20 acres of ‘sadness and hope’: Will historic Black neighborhood see new chapter?

The News&Observer

By Charlie Innis

February 25, 2021

From her front porch, Brenda Bradsher can see the chain-link fence separating Grant Street from 20 acres of weeds and crumbling cement.

She wants to see the land razed to the ground, and in its place, new houses, a grocery store and a community center. On sunny days she walks laps in the parking lot of a nearby church, but the 75-year-old said she’d prefer to do her exercise in a swimming pool.

“Some (place) we can go walk to, see friends, sit down and play bingo,” said Bradsher, who’s lived in a part of Durham’s Southside known as Hayti her whole life. “Do a lot of stuff that we can’t do now because we don’t have anywhere to go to do it.”

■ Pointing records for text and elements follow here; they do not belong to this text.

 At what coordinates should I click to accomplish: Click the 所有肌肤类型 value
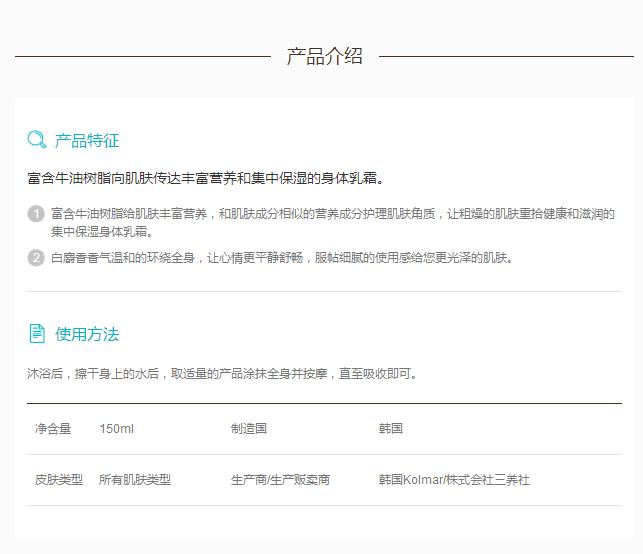[x=135, y=480]
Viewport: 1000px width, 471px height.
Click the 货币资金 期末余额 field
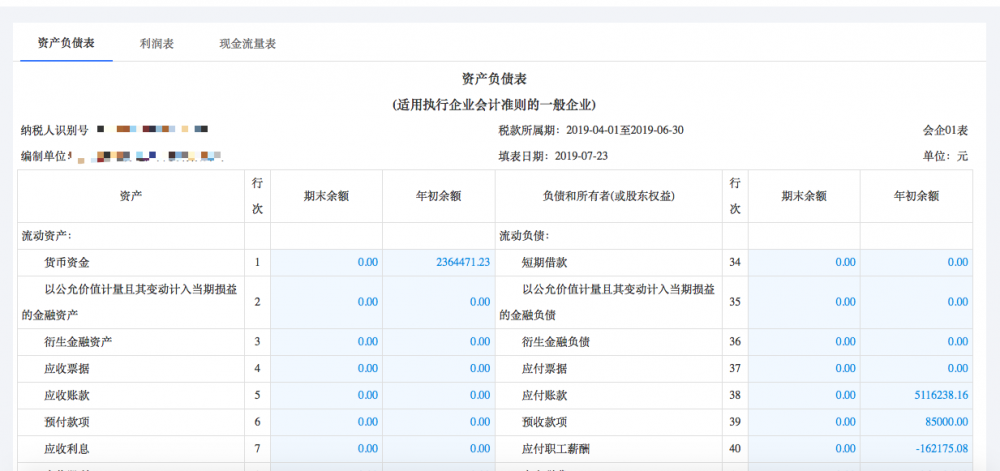[326, 262]
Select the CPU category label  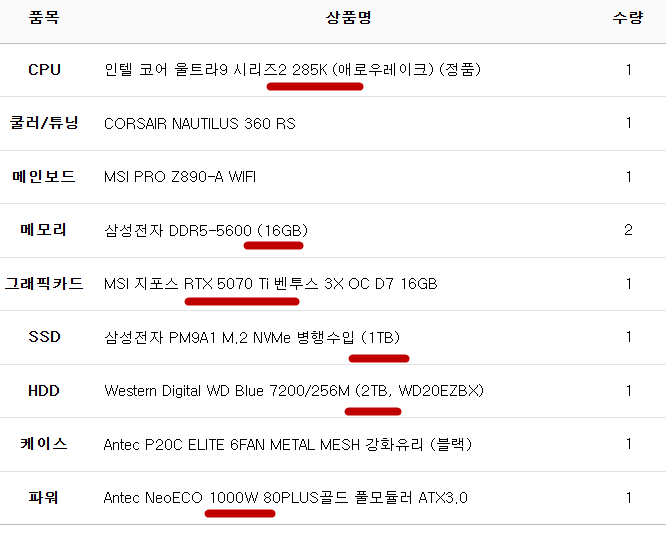tap(44, 70)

The vacant land by her home, often called “Fayette Place,” is the former site of the Fayetteville Street public housing complex. Since its construction in 1967, it has been sold to developers, demolished, bought back by the Durham Housing Authority, and earmarked for housing projects that never came to fruition. The property has remained bare since at least 2009.

But it is now the focus of a new kind of redevelopment project, one that could involve Hayti residents in the planning process.

Henry McKoy, a professor and director of entrepreneurship at the N.C. Central University School of Business, is applying for a $20 million grant with the Kellogg Foundation to invest in a broader “Hayti Reborn” effort.